Stored records:

======

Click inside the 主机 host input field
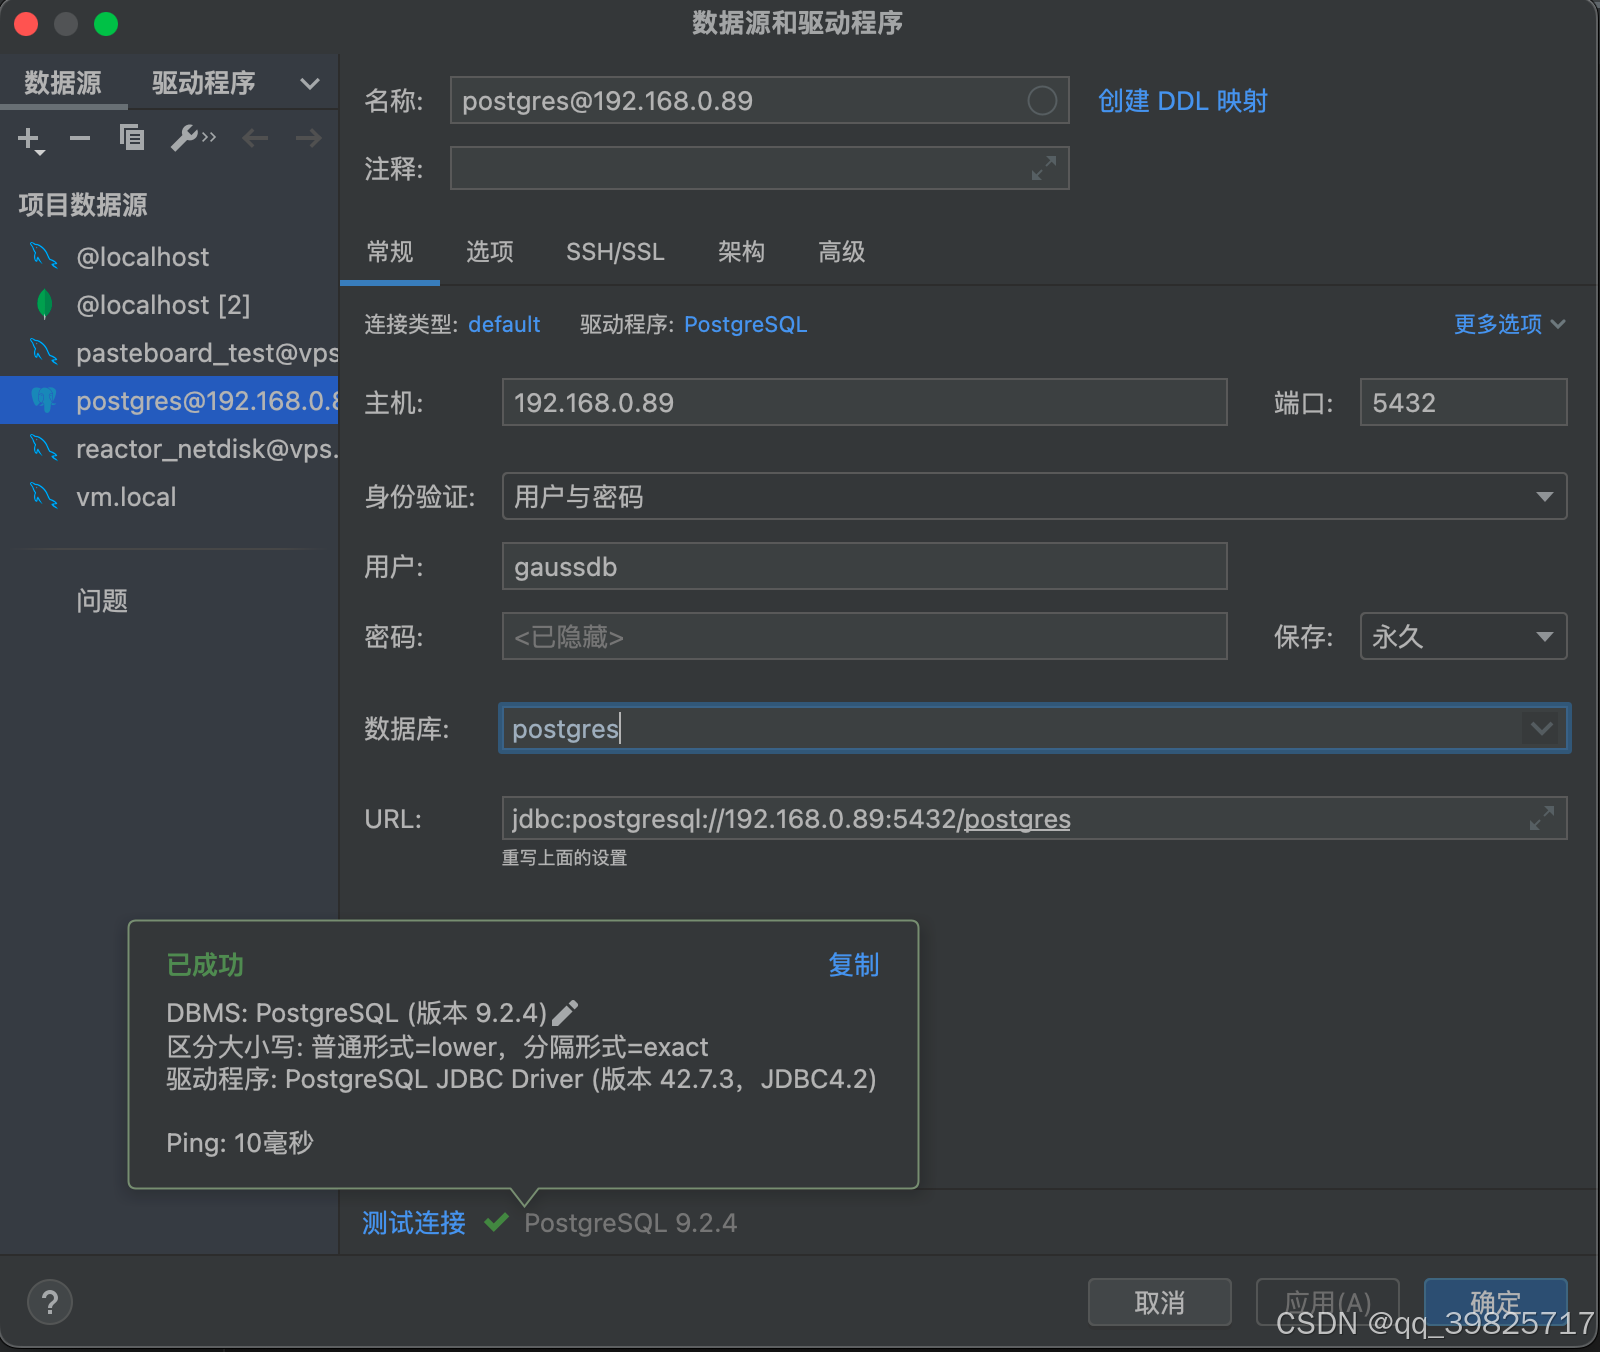Image resolution: width=1600 pixels, height=1352 pixels. (864, 402)
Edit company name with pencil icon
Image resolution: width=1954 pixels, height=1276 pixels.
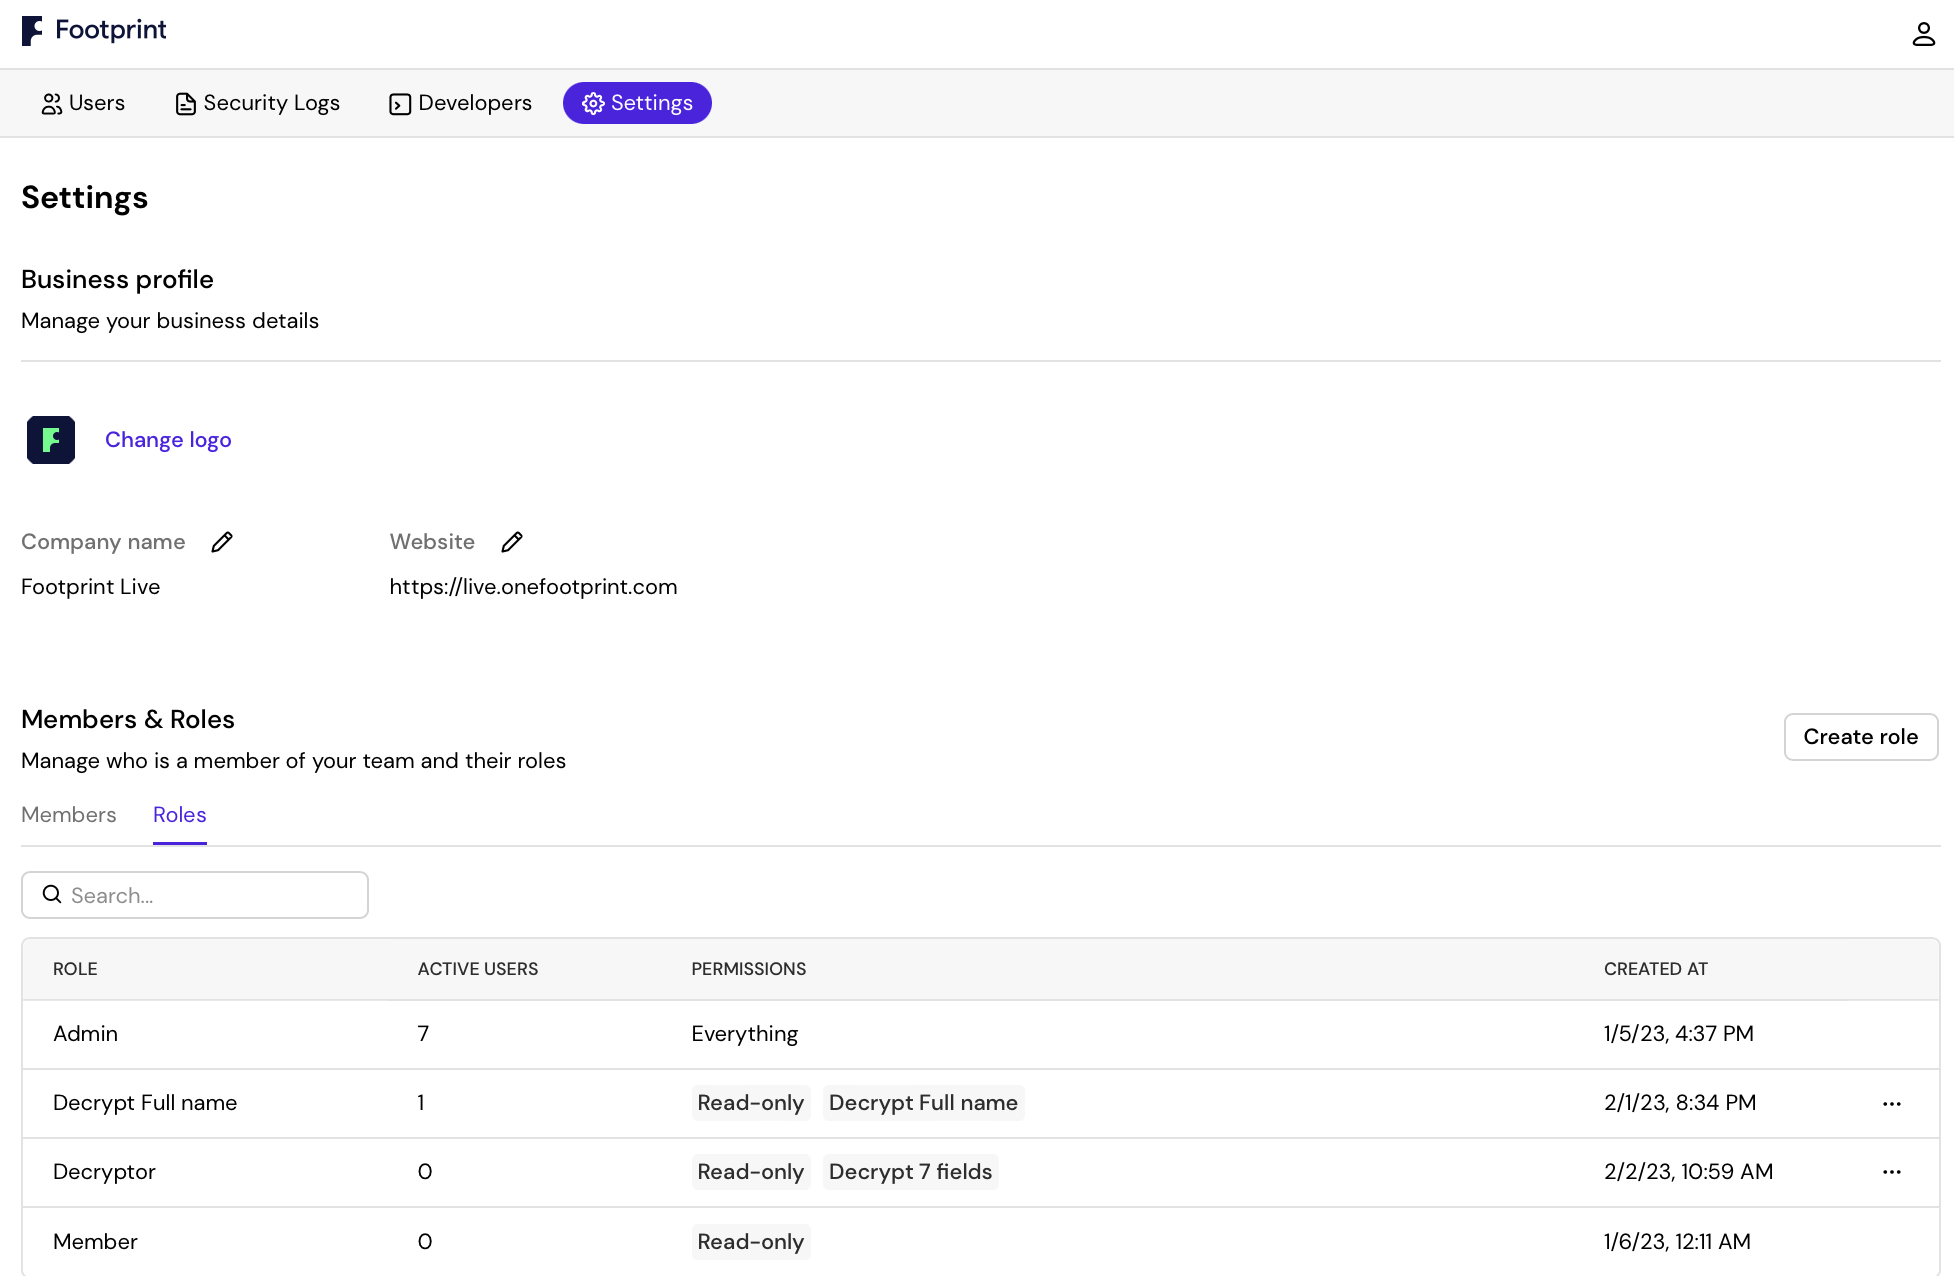click(222, 542)
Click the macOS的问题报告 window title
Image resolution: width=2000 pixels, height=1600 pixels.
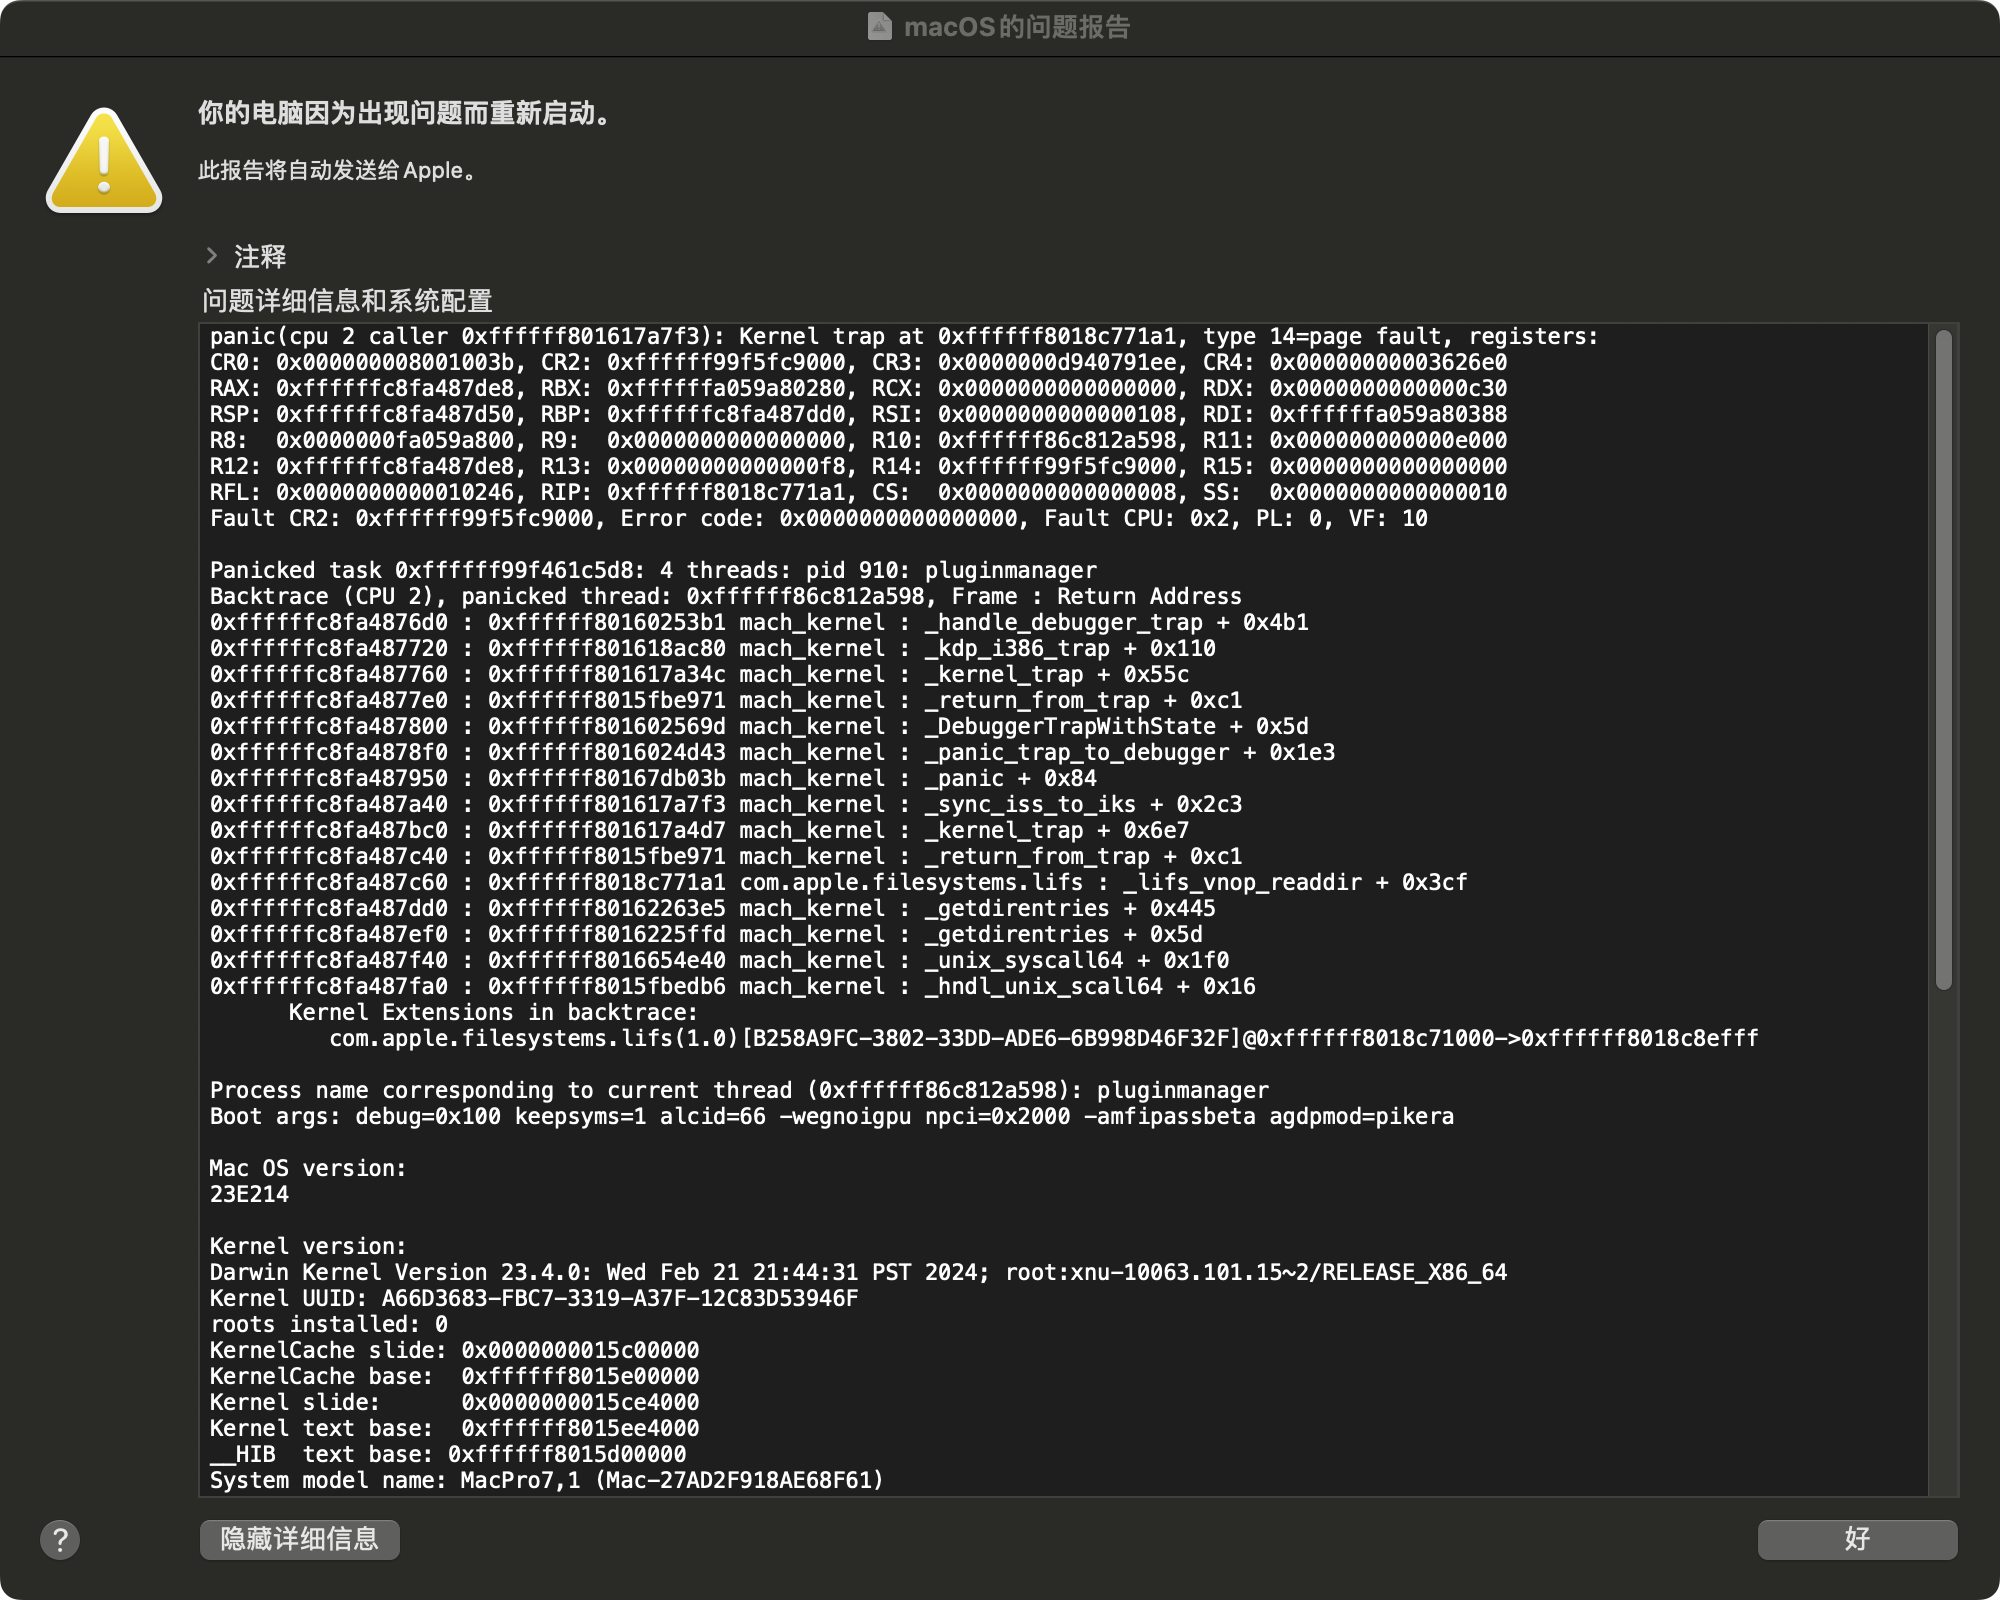tap(1016, 27)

======

TASK TO CARRY OUT:
Give back exactly the lines from the line with "Edit company name with pencil icon" through the final line of the entries above, and keep pictures out of the copy.

EXERCISE RESULT:
Edit company name with pencil icon
Image resolution: width=1954 pixels, height=1276 pixels.
click(222, 542)
Click the macOS的问题报告 window title
Image resolution: width=2000 pixels, height=1600 pixels.
tap(1016, 27)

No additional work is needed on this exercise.